Last week, a security exploit at CardSystems Solutions, Inc, a credit card processor, may have allowed thieves to obtain as many as 40 million credit card numbers from unsuspecting victims. The theft was brought about though a virus introduced into the CardSystems that allowed external hackers to obtain access to the account information. Adding to the problem was the fact that CardSystems wasn’t supposed to have the account information at all. It appears that CardSystems “inappropriately” held onto the information after clearing the credit card transactions. At that point, the account information should have been deleted.

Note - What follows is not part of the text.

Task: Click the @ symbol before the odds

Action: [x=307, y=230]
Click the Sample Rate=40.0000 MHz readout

CardSystems held onto the account information for supposed “research purposes.” Fortunately for those involved, the compromised information only included account numbers and not Social Security numbers, which would have assisted the thieves in identity theft scams. This latest security breach at a credit card processor outlines how anyone can be vulnerable to account or even identity theft. Is there anything that can be done about it?

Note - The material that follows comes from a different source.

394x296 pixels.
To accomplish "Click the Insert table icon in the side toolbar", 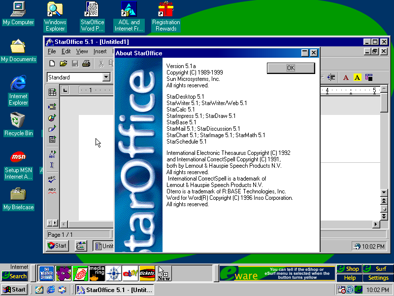I will click(x=52, y=92).
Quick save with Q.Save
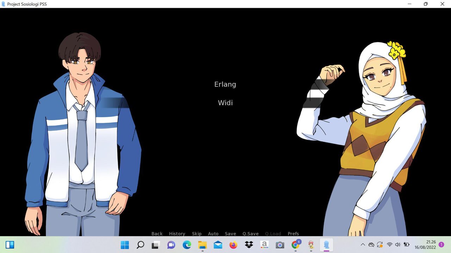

The credit card companies largely dictate the relationships between the credit card companies and the credit card processors. They are supposed to keep tabs on the processors and make sure that the processors use secure measures to protect the data of customers. These issues are not governed by law, but the processors can be fined by the credit card companies for violations. So what can the average credit card customer do to make sure that their account information isn’t compromised? Not much, it would appear. The paper transaction has long since been replaced almost universally by the electronic one, and anytime a customer uses a credit card, their account information is moved from one computer to another. Hackers continue to develop more sophisticated methods of stealing information, and their techniques are often ahead of the processing companies’ ability to develop comparable security measures. For the foreseeable future, credit card customers must consider that their accounts are vulnerable.

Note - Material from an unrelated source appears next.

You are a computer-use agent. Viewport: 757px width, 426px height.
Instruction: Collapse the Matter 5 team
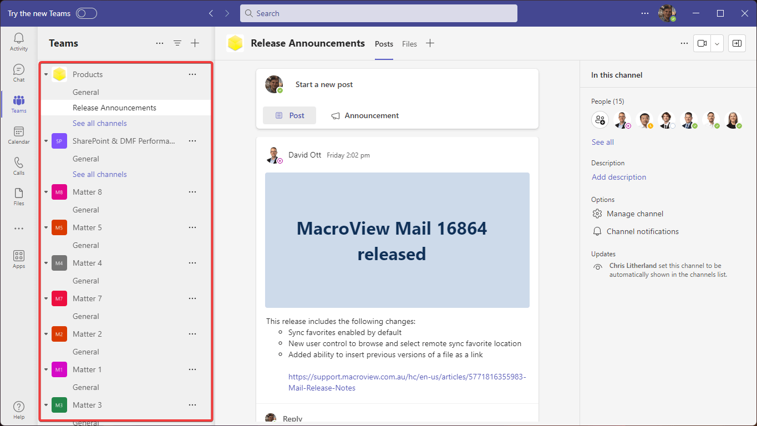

In time, the credit card companies and their associated processors will establish security guidelines that are more effective than the ones that are currently in place. In the meantime, the best thing cardholders can do is to simply minimize their exposure. The best way to do this is to have as few credit card accounts as possible and to use them sparingly. Granted, it is often difficult to avoid using credit cards, but there are times when people simply pull them out of the wallet out of habit when using a check or cash would suffice. This may sound inconvenient, but at the moment, the only way to make certain that your account numbers are safe is to avoid using them when possible.